Resumen de Advanced modelling of metallic nanomaterials for catalysis
Nanoparticles are highly relevant for catalysis due to their nanostructure, which increases the fraction of surface atoms, and the size dependent morphology and properties. Catalytic properties of nanoalloys also depend on the composition and chemical ordering. Therefore, it is important to understand how geometrical and topological features of mono- and bimetallic nanoparticles affect their stability and reactivity of the exposed surface sites.
This Thesis deals with computational study of monometallic and bimetallic nanoparticles using methods based on Density Functional Theory (DFT). First, the exchange-correlation functional PBE was identified to reproduce experimental bulk and surface properties of Transition Metals overall more accurately than other examined functionals VWN, PBEsol, RPBE and TPSS. The performance was further improved by choosing exchange and correlation parameters between those of PBE and PBEsol functionals or restoring the linear spin approximation of PBEsol. The d-band center was found the most robust and transferrable among the studied electronic descriptors for different functionals.

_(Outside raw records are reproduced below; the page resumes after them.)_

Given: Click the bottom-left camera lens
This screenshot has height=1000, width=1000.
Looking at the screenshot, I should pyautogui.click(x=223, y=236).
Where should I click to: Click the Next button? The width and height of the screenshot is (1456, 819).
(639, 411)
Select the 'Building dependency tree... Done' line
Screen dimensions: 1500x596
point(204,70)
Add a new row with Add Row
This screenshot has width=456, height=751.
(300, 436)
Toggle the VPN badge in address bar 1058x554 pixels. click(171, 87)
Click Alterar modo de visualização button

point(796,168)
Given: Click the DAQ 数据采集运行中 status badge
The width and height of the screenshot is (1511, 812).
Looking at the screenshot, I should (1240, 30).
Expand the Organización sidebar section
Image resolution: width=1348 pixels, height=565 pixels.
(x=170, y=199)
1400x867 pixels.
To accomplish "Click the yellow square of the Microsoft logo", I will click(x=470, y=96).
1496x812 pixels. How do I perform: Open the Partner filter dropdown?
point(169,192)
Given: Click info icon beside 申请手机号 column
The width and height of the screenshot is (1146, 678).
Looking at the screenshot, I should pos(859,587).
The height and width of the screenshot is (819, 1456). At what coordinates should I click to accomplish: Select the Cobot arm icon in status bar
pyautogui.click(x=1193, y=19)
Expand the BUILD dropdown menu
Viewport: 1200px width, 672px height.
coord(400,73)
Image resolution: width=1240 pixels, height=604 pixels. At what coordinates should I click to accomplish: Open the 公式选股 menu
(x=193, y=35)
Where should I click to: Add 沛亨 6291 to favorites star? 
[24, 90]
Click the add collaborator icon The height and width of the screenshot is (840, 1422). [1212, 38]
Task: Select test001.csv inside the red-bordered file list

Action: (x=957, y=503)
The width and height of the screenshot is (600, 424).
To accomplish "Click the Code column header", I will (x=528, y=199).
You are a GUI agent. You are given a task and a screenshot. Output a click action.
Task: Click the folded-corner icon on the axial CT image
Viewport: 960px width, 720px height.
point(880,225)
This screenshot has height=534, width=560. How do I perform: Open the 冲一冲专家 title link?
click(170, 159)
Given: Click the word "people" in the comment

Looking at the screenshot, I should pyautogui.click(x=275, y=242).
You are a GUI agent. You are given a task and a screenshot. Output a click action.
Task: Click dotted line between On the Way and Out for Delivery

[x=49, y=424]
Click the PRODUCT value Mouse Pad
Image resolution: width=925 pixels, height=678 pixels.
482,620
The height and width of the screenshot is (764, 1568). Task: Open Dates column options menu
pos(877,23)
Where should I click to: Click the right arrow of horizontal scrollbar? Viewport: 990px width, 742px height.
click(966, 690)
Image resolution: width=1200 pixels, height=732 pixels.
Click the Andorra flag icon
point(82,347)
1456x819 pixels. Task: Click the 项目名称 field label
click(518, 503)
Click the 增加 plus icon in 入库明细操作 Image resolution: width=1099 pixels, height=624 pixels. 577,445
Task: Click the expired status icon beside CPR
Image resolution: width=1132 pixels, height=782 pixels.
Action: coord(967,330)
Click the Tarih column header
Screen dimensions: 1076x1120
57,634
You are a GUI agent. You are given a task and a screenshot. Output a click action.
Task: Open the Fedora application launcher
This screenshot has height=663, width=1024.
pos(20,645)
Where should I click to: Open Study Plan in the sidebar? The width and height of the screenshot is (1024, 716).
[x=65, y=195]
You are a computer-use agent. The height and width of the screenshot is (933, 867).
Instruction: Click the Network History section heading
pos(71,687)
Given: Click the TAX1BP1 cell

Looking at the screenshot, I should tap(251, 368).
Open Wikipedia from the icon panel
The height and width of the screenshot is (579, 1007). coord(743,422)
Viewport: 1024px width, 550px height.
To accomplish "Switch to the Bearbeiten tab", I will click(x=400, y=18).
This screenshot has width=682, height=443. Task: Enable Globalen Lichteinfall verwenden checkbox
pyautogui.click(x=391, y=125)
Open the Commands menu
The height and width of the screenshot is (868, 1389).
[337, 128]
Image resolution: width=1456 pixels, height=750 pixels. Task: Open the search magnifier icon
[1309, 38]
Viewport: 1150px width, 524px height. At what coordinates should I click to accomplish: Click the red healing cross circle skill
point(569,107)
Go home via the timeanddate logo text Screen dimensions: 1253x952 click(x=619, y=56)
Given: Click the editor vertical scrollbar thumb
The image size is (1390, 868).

For different monometallic Pd nanoparticles it was shown that their energies can be quantitatively described using linear dependence on the quantity of atoms with different coordination numbers. Whereas employing such morphological features as number of corner sites, length of the edges, particle area and volume allowed only a qualitative energy prediction.
Equilibrium chemical ordering for bare PdRh, PtNi, PtAu, PtAg, and PtCu bimetallic nanoparticles at low temperature was determined employing the so-called Topological Method parameterized on DFT data. Effects of temperature and reactive environment on the chemical ordering were also evaluated. A remarkable experimental finding of our collaborators is that CO molecules can bind stronger on some core@shell Cu@Pt particles than on pure Pt particles. It was rationalised by DFT calculations of specific surface sites, such as single Pt atom surrounded by surface Cu atoms, under-coordinated Pt atom, Pt adatom and vacancies with missing Pt atoms.